The two key changes are that:
- the ‘end client’ must formally assess whether the individual worker would be an employee/office-holder of the end client had they been directly engaged; and
- if so, the organisation in the supply chain that pays the intermediary will be required to include the worker on their payroll, and account for income tax and national insurance contributions (NICs), including employer NICs.
Previously these obligations sat with the PSC and the end-client did not need to worry about these points.
Businesses are taking a variety of approaches in response to the new legislation. The most suitable approach is likely to depend on the existing arrangements with contractors. However, all businesses should be considering the following points in relation to their contractor populations.
Implement a process to assess the status of contractors
The end-client will need to prepare a 'status determination statement' for each worker, setting out the reasons for the determination of an individual’s hypothetical employment status.
This must be provided to the individual worker and the party that contracts with the end-client.
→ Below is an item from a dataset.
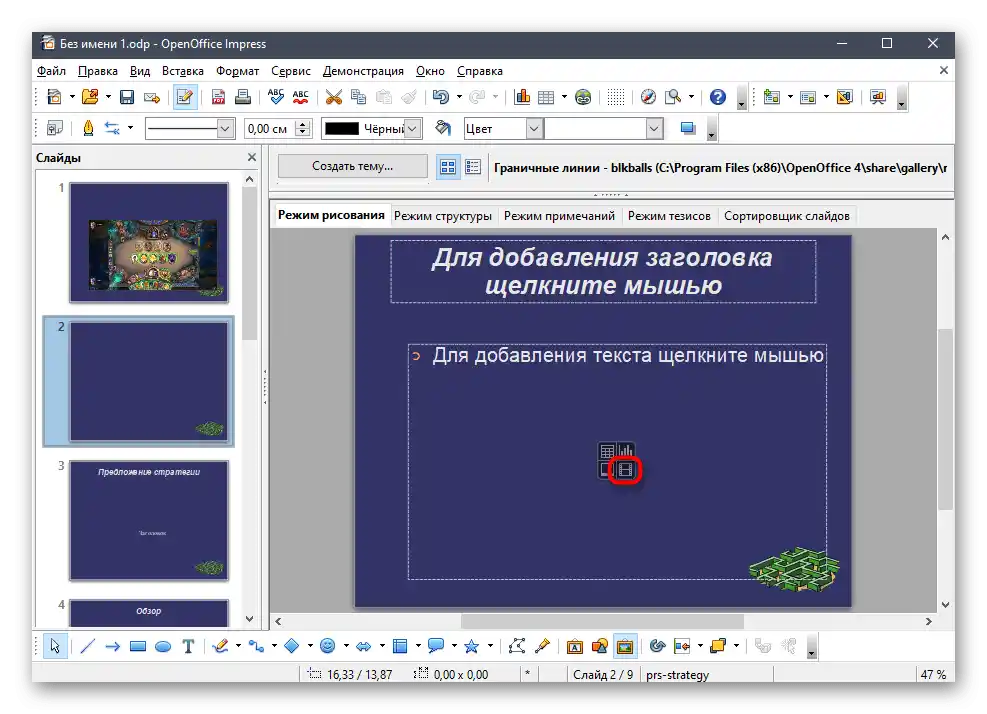The image size is (987, 714).
Task: Click the Save document icon
Action: point(127,97)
Reasonable care must be taken in preparing the statement.
HMRC operates a free online CEST (check employment status for tax) tool for this purpose, which is effectively a questionnaire to determine a worker’s employment status for tax and NICs purposes.
If CEST is not used, then an assessment of whether the worker would be an employee if directly engaged must be made on the usual principles of taxation law (drawing on employment law rules). This can be a complex area and decisions are often very fact specific.
Implement a process to deal with disputes regarding a worker’s status
Status determinations can prompt challenges by disgruntled workers, particularly where a classification as ‘employed’ for tax purposes represents a change in the historic approach taken by an individual’s PSC (which will remain responsible for any failure to operate PAYE correctly prior to April 2020).
Individuals may be concerned that their revised classification will raise a red flag with HMRC about their previous compliance with IR35 and they may be unhappy with their status on a going-forward basis too.
The draft legislation does not specify how dispute arrangements are to work in practice, but there is a requirement to have a process in place and to respond within 45 days with the outcome of the process.
For organisations with large contractor populations, which expect to be carrying out many status assessments, careful thought should be given to how the dispute resolution process will operate.
Review existing contractual relationships with suppliers
Identify supplier contracts that are likely to be affected as soon as possible.
It will be necessary to understand the terms of existing contractual arrangements, including the number of parties in your contractor supply chains, in order to assess the likelihood of ending up as the fee-payer and so being 'on the hook' for taxes.
Amendments to master supply contracts may be necessary in order to assist with the identification of PSCs and other intermediaries.
Other consequences
Some organisations have decided to dispense with PSC arrangements altogether and to engage contractors as employees (with the associated benefits that employment status entails).
Others will simply assess workers as hypothetical 'employees' for tax purposes (such that payroll taxes are deducted) but otherwise maintain the status quo. For those workers, the potential financial hit of their new arrangement may cause them to demand increased fees or to look across to their employed comparators and demand equivalent employment rights (such as the right to be paid the minimum wage, holiday pay and sick pay, or the right to join a pension scheme).
Both of these structures will see an employer NICs charge arise, which will most likely be passed back to the end client.
Those who are re-engaged as employees when the new legislation takes effect may start to question why this didn’t happen sooner, and argue that they have missed out on employment benefits during their period of engagement to date – opening the door to claims for back pay. Even in the absence of a valid legal claim, there is potential for strained relationships and an unsettled workforce.
Opening a dialogue early with potentially affected staff could minimise the likelihood of disruption and/or staff engaging the dispute resolution process.